Assistant Professor of Civil and Urban Engineering
New York University Abu Dhabi
United Arab Emirates

Borja García de Soto is an Assistant Professor of Civil and Urban Engineering at New York University Abu Dhabi, and holds an appointment as Global Network Assistant Professor in the Department of Civil and Urban Engineering at the Tandon School of Engineering at New York University (NYU). He is the director of the S.M.A.R.T. Construction Research Group at NYU Abu Dhabi and conducts research in the areas of construction automation, cybersecurity in the AEC industry, artificial intelligence, lean construction, and BIM.

With over ten years of professional experience in the construction industry and Professional Engineer (PE) licenses in California and Florida, Borja has international experience in multiple aspects of project management, including project cost estimating, risk management and control, delay analysis and forensic engineering.

Borja received his PhD from ETH Zurich.
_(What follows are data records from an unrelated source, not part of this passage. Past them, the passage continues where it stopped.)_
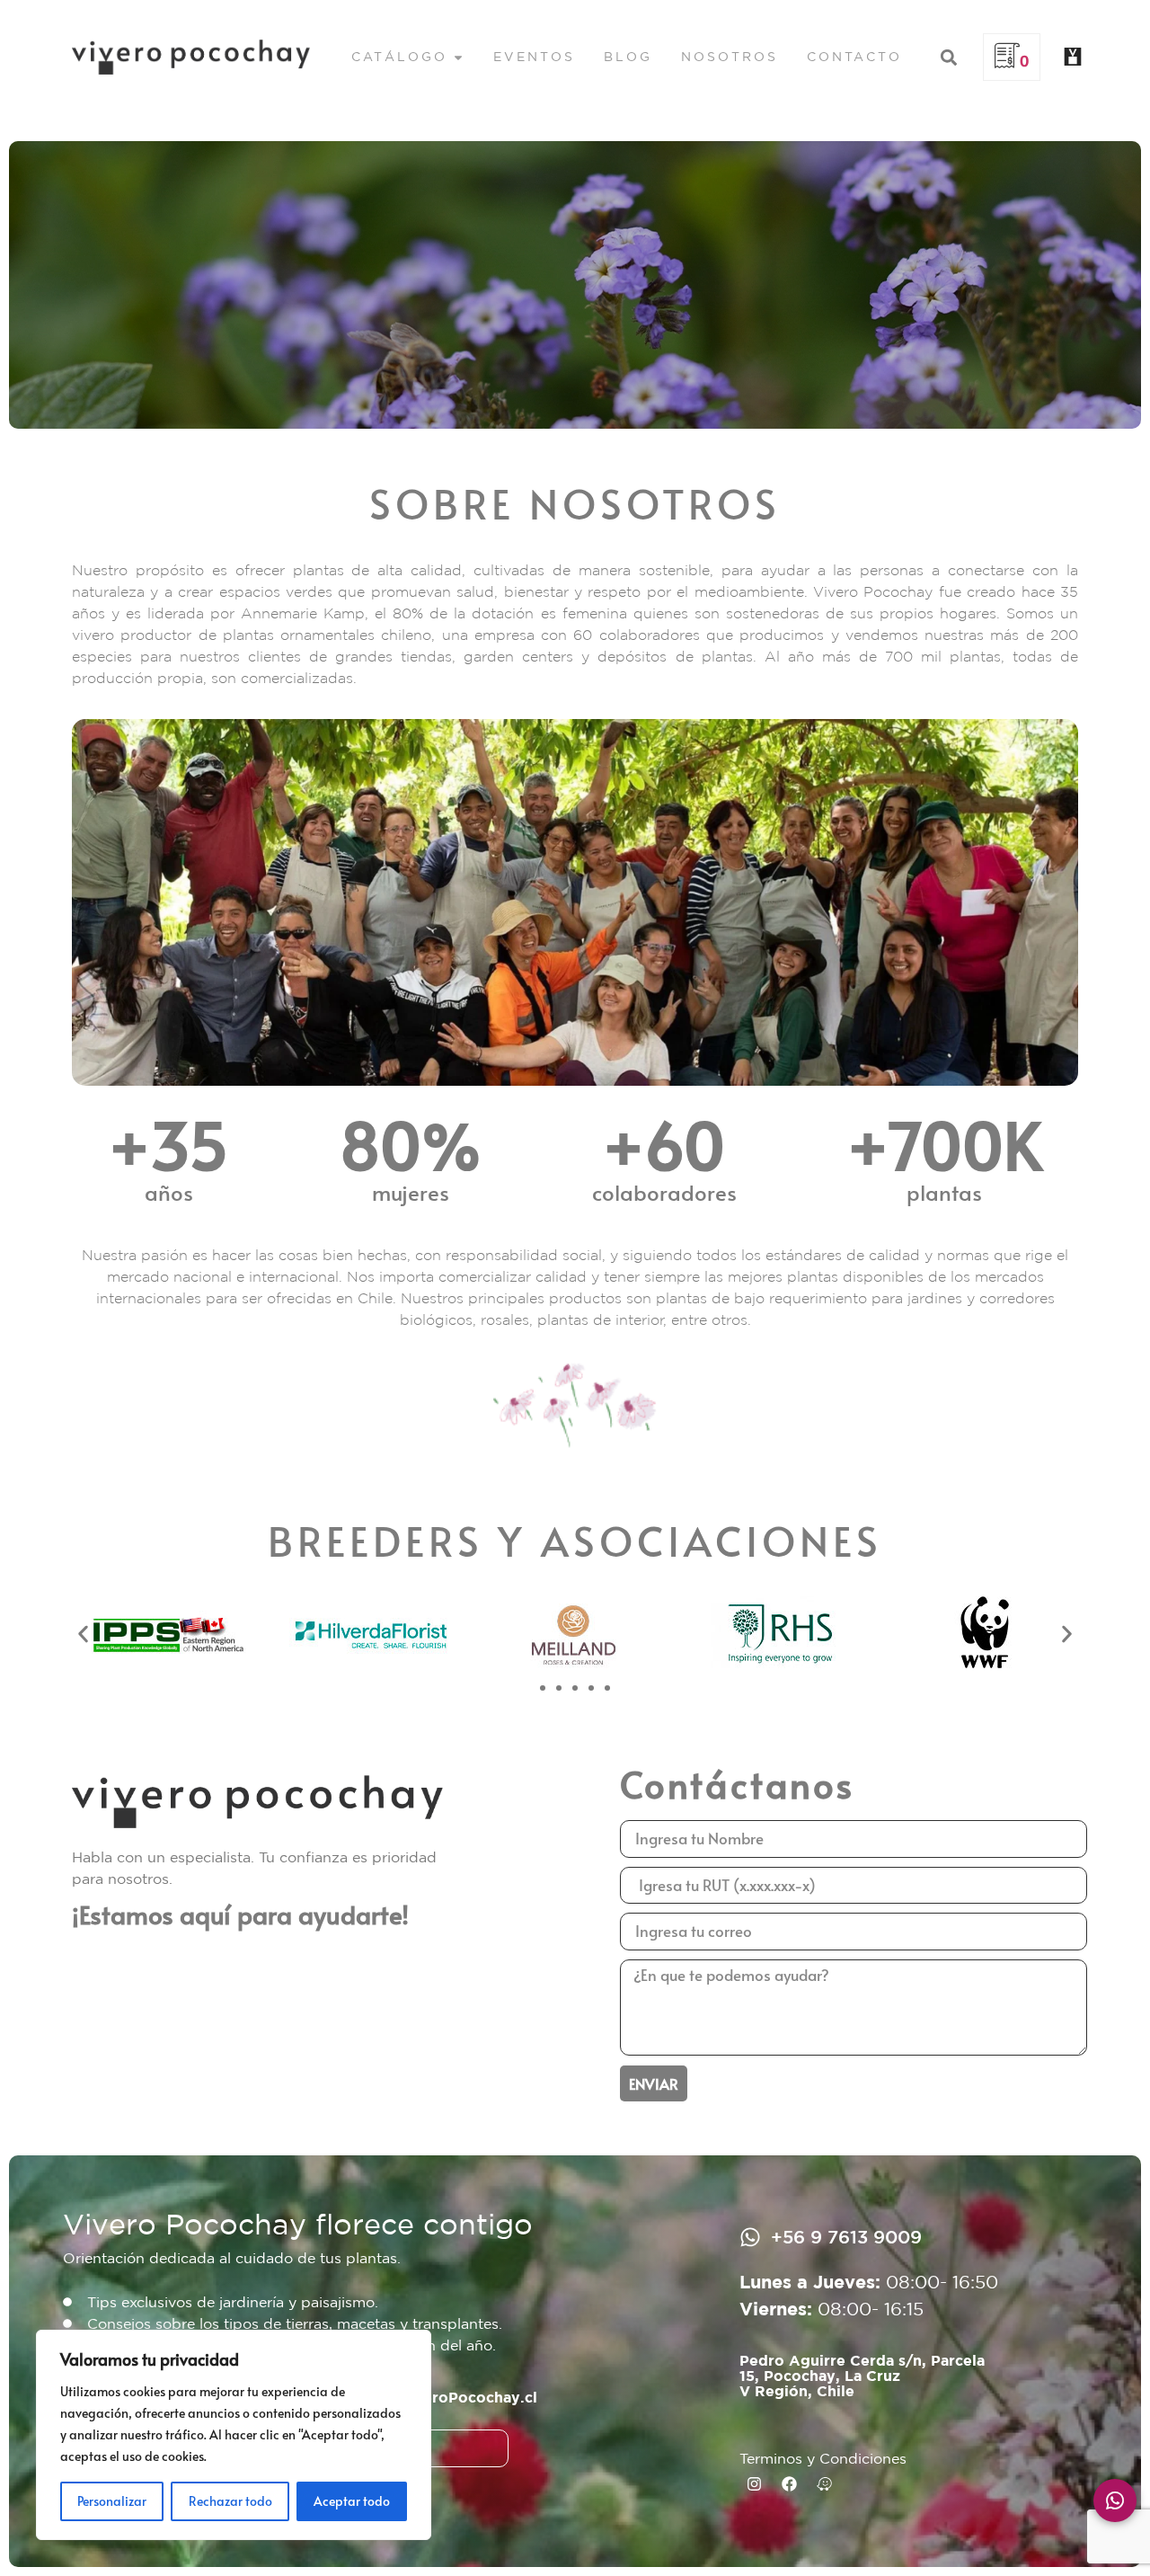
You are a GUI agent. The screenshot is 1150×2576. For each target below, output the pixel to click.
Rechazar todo (230, 2500)
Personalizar (111, 2500)
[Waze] (824, 2483)
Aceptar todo (352, 2500)
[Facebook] (789, 2483)
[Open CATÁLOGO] (458, 57)
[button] (948, 57)
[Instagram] (754, 2483)
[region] (233, 2435)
He also holds an MSc in Civil Engineering with a concentration in engineering and project management from the University of California at Berkeley, an MSc in Civil Engineering with a concentration in structural design from Florida International University (FIU), and a BSc in Civil Engineering (graduated cum laude) also from FIU.

Presentation: Cybersecurity Implications in The Building Commissioning Process

Commissioning is the process of verification of all the building systems (e.g., security controls, mechanical, and plumbing systems) to meet the desired design, quality, and safety standards. This is typically performed by a granting authority (e.g., government or private certified agencies) based on monitored data regarding building systems performance, ambient indoor, and outdoor parameters.

The data is usually collected with the help of fixed stationary sensor network systems comprising of wired and wireless sensors. Athough many studies have proposed frameworks and methodologies to develop such sensor and data collection technologies, investigation of cybersecurity implications and related challenges have not been found in the literature.

That is, none of the studies have explored the motivation of different stakeholders, including manufacturers, installers, or facility managers to tamper the data or compromise the sensors to create fabricated data that can assist in the certification or commissioning process.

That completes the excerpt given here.